Lurid Wood Engravings : Tammany Hall's Tiger of Corruption Transformed into an Allegory of Ruin by Drink

Rare separately published temperance broadsheet, published by Amasa Lord.

The broadside features a striking image of a ravenous tiger, based on Thomas Nast's Tammany Hall tiger of the early 1870s, which was featured in Harper's Weekly. The vicious tiger is here repurposed in support of the temperance movement. The tiger's collar is labeled "Liquor Ring," with a black horizontal path over its body describing the overall scene: “Ten Steps Down the Broad Way of Ruin," in itself a clear reference to the corruption of New York City. The progression of a drunkard's life follows the familiar steps in the allegory of corruption and death: friendly drinks of ale and cider; card playing over wine & beer; billiards in the barroom; gambling on horses at the race track; dancing; barroom fighting; murder; police intervention, jail, and, hanging. Copyrighted by Sweet & Howland, of Cleveland, the image was likely engraved by Horace Greeley Howland.
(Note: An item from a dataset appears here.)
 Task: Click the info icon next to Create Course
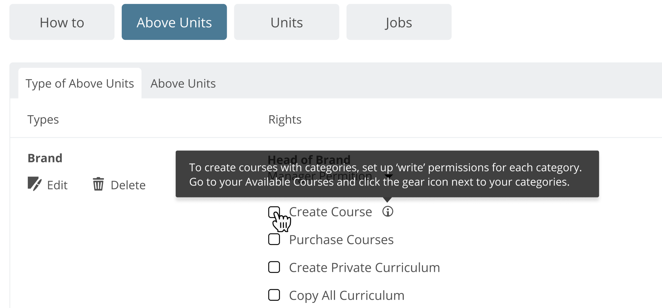(x=388, y=211)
The verso of the broadsheet continues the temperance theme, with a detailed half-page wood engraving depicting horned devils at work in Deacon Giles' Distillery, beaneath which are four columns of text by Rev. George B. Cheever. A mainstay of the temperance movement, originally published in the Salem Landmark, February, 1835, and also published under the title, The Dream.

Amasa Lord was a mainstay of the American Bible Society and American Peace Society. From 1876 to his death in 1878, he published The Informer, "devoted to Peace, Temperance, Health, and Anti-Tobacco."
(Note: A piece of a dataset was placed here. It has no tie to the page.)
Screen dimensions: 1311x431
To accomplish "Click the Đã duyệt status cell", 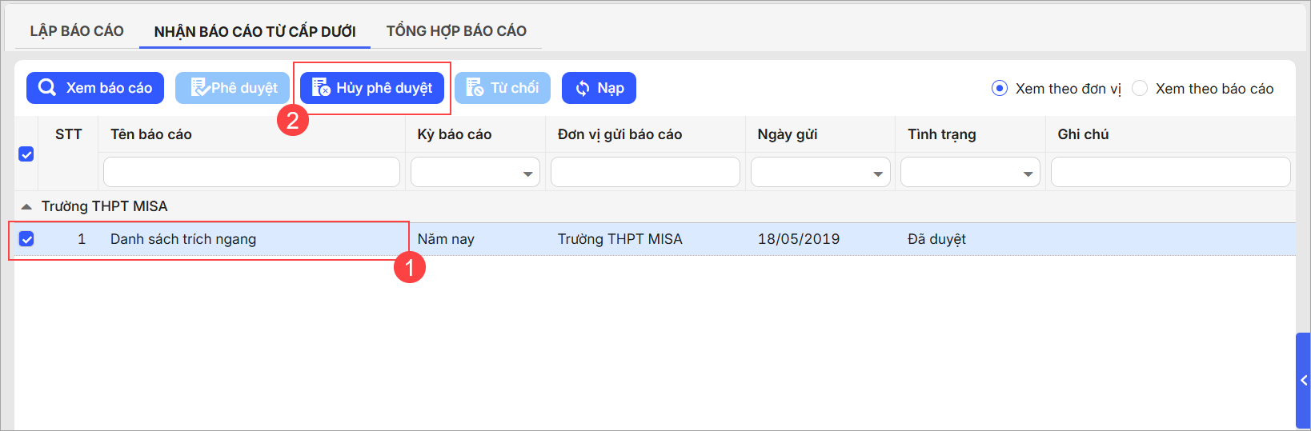I will click(x=936, y=239).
A fascinating visual association of intemperance with political corruption of New York City.

Rarity

OCLC lists no copies of this broadsheet.  We note an example in Kaaterskill Books Catalog #21, item 99.

Condition Description
Broadsheet. Illustrated with wood engravings on recto and verso. Sheet age-toned. Minor loss at old folds and some minor edge chipping. Repaired tear, crudely stitched at an early date. Withal very good given the ephemeral nature of the sheet.